▶ _ESTRATTO DEL DOCUMENTO_
§
Nelle parole di Maria Pia Ammirati, direttore di Rai Fiction, troviamo altri spunti di riflessione: «Ringrazio Campiotti per la delicatezza con cui è riuscito a riscrivere un biopic nella difficoltà di non essere stucchevoli e retorici. La storia della Lubich è un’agiografia, ma non nell’accezione retorica che noi diamo al termine; è la storia di una donna che ha le coloriture di una santa, però non come noi la pensiamo. I santi sono prima di tutto uomini e donne normali, e in questo c’è il bello della carnalità e c’è la straordinarietà. Questa storia è un viatico per il nuovo anno, e un inizio positivo in una situazione tenebrosa che oggi viviamo. Quello di Chiara era il disegno dell’avvicinamento, della comunità, a cominciare dalle piccole per allargarle attraverso la solidarietà, il bene comune, e l’amore, quello che, come dice il sottotitolo del film, vince su tutto».
§
▶ _DATI DI ORIGINE_

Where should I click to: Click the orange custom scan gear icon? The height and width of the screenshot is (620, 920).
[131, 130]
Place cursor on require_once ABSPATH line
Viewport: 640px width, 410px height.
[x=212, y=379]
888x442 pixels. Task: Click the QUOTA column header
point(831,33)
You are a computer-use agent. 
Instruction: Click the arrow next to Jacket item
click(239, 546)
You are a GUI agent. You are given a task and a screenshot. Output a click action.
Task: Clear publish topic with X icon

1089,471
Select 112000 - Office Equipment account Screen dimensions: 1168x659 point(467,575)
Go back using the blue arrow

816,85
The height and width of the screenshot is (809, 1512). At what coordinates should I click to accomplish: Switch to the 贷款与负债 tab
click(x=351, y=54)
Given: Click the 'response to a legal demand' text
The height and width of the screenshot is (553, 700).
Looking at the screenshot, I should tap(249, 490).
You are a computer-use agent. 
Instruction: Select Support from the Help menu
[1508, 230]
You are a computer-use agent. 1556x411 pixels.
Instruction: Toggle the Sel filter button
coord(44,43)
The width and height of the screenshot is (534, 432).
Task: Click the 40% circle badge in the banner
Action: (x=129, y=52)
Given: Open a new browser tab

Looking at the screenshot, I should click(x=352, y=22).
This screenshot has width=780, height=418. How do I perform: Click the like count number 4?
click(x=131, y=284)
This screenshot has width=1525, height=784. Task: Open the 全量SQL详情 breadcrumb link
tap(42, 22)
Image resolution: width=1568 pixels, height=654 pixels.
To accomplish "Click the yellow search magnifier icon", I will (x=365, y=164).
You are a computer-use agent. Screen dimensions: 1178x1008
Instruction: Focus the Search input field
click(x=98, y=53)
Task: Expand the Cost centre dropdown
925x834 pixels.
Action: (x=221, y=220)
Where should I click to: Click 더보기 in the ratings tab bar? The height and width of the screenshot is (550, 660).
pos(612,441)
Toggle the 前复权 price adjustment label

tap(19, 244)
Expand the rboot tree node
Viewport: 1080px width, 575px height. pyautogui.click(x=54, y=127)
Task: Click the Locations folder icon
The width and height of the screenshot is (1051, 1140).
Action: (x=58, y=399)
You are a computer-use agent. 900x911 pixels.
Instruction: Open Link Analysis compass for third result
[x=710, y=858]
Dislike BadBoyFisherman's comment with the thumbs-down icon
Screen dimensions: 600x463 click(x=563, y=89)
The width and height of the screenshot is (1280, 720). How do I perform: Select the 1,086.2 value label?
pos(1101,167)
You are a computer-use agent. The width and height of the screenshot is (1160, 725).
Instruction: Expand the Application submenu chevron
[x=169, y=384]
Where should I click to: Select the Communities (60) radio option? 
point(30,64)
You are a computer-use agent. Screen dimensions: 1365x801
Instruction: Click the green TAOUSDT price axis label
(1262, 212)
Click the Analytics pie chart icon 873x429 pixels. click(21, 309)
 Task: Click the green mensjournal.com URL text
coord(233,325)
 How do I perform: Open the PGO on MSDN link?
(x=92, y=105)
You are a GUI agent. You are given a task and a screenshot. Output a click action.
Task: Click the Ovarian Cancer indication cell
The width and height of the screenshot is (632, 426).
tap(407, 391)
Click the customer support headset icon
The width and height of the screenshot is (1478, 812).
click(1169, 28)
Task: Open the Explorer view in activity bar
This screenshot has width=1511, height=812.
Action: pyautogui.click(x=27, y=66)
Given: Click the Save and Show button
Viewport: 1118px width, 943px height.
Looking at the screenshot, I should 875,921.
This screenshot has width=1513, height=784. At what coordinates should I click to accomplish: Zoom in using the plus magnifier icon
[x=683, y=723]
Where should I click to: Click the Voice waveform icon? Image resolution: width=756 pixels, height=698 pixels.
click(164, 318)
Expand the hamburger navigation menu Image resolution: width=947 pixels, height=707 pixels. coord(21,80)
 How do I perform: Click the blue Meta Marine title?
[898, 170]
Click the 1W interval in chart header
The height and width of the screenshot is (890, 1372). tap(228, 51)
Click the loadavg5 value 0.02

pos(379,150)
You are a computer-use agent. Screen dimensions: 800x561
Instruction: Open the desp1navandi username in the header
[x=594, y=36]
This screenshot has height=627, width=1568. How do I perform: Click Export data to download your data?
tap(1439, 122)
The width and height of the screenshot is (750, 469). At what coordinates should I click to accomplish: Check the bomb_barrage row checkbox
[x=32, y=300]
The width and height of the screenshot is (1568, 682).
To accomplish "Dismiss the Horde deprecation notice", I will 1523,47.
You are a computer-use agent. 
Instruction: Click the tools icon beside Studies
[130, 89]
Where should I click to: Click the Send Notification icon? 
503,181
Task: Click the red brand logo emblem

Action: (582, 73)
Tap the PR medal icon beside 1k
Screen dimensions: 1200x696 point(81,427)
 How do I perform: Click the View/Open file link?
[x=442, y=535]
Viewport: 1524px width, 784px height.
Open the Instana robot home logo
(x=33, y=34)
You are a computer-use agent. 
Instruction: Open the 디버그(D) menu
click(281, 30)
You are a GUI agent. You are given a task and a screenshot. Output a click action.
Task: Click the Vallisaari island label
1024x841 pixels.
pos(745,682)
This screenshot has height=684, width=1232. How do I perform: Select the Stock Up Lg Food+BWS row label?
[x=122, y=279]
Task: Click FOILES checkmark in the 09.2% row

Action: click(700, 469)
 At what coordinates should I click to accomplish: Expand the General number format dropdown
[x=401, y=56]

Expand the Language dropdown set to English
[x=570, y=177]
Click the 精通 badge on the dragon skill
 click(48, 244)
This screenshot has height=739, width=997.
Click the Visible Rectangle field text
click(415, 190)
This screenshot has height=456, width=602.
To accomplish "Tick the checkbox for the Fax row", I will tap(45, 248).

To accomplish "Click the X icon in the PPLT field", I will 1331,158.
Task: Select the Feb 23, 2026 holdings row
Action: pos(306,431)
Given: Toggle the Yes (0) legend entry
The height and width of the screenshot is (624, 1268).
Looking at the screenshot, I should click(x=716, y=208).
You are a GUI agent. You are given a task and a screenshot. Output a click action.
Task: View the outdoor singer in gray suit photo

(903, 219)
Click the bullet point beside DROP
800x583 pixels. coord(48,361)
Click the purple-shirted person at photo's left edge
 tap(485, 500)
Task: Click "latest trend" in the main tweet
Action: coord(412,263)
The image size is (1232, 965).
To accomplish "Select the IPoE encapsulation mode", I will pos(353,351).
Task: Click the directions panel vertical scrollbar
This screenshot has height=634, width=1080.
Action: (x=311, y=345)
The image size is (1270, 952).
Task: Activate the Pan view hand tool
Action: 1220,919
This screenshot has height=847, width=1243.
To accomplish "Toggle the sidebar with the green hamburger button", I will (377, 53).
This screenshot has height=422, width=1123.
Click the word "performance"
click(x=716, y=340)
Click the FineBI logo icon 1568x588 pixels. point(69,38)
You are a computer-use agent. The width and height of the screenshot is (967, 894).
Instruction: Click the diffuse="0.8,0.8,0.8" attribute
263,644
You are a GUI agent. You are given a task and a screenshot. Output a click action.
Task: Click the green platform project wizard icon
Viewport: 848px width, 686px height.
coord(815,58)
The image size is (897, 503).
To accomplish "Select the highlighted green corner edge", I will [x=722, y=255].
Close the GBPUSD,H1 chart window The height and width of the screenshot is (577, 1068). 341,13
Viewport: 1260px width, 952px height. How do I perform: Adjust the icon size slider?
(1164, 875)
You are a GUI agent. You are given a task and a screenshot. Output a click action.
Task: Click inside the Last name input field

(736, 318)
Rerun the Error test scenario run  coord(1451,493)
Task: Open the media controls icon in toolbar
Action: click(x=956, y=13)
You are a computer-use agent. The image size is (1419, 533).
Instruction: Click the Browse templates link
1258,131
§
▶ _CONSEGNA A_
Nell'estratto sulla fiction dedicata a Chiara Lubich, attraverso che cosa andavano allargate le comunità secondo Ammirati? Elenca ogni voce.
▶ _CONSEGNA B_
Riprendi il testo sulla fiction dedicata a Chiara Lubich dal punto in cui si interrompe.

▶ _RISPOSTA A_
- la solidarietà
- il bene comune
- l'amore

▶ _RISPOSTA B_
Nel tratteggiare ancora la figura della Lubich evidenzia la sua «grande personalità, che ha anteposto il bene comune alla propria individualità. È una donna molto sfaccettata, dalle diverse coloriture. Non è solo una donna di Chiesa, che pratica in maniera manichea il cattolicesimo. Al contrario. La sua è una storia importante, molto femminile. Nel vuoto di dolore, di povertà, in cui era immerso il Paese negli anni terribili della guerra, con lei emerge la figura nuova del femminile. Con l’incredibile forza di volontà e della bontà e con un’autorevolezza unica, Chiara riesce a fare qualcosa di impossibile a quei tempi».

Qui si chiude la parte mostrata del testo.